Un día, sin más, los hombres van hacia el río. Como niños, juegan en el agua y, unos a otros se tocan, en un baile de testosterona, para embellecerse la piel café-canela con diseños de lodo. Hasta entonces, todo son sonrisas y carcajadas. Quizá los testigos ajenos no lo saben, pero al día siguiente iniciará el Donga, esa lucha para elegir a la mujer con la que quieren reproducirse.
La comunidad participa en la ceremonia. Se forman grupos que se distinguen por la variedad de banderas. Los guerreros marchan con una especie de tocado de melena oscura, rodilleras de lujo y una piel de leopardo, armados de lanzas sin filo: el ganador del duelo será quien rompa a varazos la espalda del contendiente y quien elegirá a la mujer que desee de entre las más bellas.
A diferencia de lo que ocurre en otras sociedades no monógamas, los hombres tienen el derecho de tener hasta cinco parejas, pero las mujeres pueden estar con cuantos amantes deseen.
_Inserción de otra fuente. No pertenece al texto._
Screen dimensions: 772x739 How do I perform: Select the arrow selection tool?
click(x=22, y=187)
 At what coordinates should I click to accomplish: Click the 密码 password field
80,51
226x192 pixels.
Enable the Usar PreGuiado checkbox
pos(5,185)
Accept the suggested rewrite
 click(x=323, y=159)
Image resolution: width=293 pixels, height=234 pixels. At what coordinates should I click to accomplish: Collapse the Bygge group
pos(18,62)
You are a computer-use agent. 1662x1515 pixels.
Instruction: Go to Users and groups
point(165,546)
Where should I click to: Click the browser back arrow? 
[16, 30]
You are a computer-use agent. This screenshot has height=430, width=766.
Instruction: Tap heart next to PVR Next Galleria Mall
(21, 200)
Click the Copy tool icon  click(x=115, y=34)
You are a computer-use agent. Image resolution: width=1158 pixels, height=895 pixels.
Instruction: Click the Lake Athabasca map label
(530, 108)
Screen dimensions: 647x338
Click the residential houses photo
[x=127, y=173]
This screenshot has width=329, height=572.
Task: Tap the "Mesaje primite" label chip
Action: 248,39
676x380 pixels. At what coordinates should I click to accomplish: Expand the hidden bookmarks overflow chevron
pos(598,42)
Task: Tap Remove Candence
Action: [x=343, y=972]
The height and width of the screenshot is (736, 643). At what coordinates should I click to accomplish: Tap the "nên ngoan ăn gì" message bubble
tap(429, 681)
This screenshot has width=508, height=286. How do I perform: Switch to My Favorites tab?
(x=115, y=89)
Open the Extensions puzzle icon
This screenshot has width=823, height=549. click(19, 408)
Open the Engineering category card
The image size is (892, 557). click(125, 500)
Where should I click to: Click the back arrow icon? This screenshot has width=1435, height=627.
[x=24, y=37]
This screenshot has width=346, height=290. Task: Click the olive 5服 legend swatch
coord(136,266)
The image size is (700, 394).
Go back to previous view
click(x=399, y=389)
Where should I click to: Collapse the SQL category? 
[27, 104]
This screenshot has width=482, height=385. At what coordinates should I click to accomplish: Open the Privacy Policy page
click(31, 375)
Cuando una mujer requiera estar sola con una de sus elegidos, basta que éste deje la lanza fuera de la entrada de la choza para que se respete su intimidad.
“No hay amor, no existe ese concepto; la idea de la pareja es la procreación, que la tribu no desaparezca”, dice Juan Pablo. “La única relación de amor es de madre a hijo”.
Más que de las batallas y otras costumbres, el fotógrafo parece más sorprendido por el encuentro de la felicidad en lo más sencillo, en la búsqueda de las semillas para la siembra, en la belleza de una flor que ayer no estaba…
“Nosotros estamos acostumbrados a la acumulación”, explica. “Ellos tienen algo y lo disfrutan… si se pierde o se rompe o desaparece, siguen con su día a día”.
Quizá por eso es la paz que parece surgir de las tres mujeres que, sentadas en un tronco, son parte del grupo de viudas que deben vivir aparte y vestir de negro; o los ojos tranquilos de los niños que se amontonan para mirar a la cámara; o las extraordinarias imágenes que parecieran puestas en escena dentro de una escuela, ya abandonada, que fuera construida por la organización Médicos sin Fronteras hace ya unos años.
Juan Pablo siente la cosquilla de quien no ha terminado de explorar esa cultura que lo tiene atrapado. Ya ha conquistado con sus imágenes el área sur, ahora planea una expedición al norte del país.
Es parte de esa obsesión tan suya de encapsular en pixeles lo efímero, lo fugaz, lo que no perdurará a golpe de una globalización sin freno… y, sin embargo, sabe que podrá atrapar lo que nos conecta a todos con el principio de todo, con lo intocado, con una de las escasas culturas que mantienen su ombligo enraizado a tradiciones y costumbres.
“Me gusta ir al origen”, reafirma así el fotógrafo.
Tal vez, sólo tal vez, ese signo de infinito no planeado por los jóvenes surma, es un símbolo que habrá de marcar para siempre su relación con la alegría de los niños, con la mirada profunda de los ojos que lo miran, con la sorpresa del entendimiento ante las diferencias.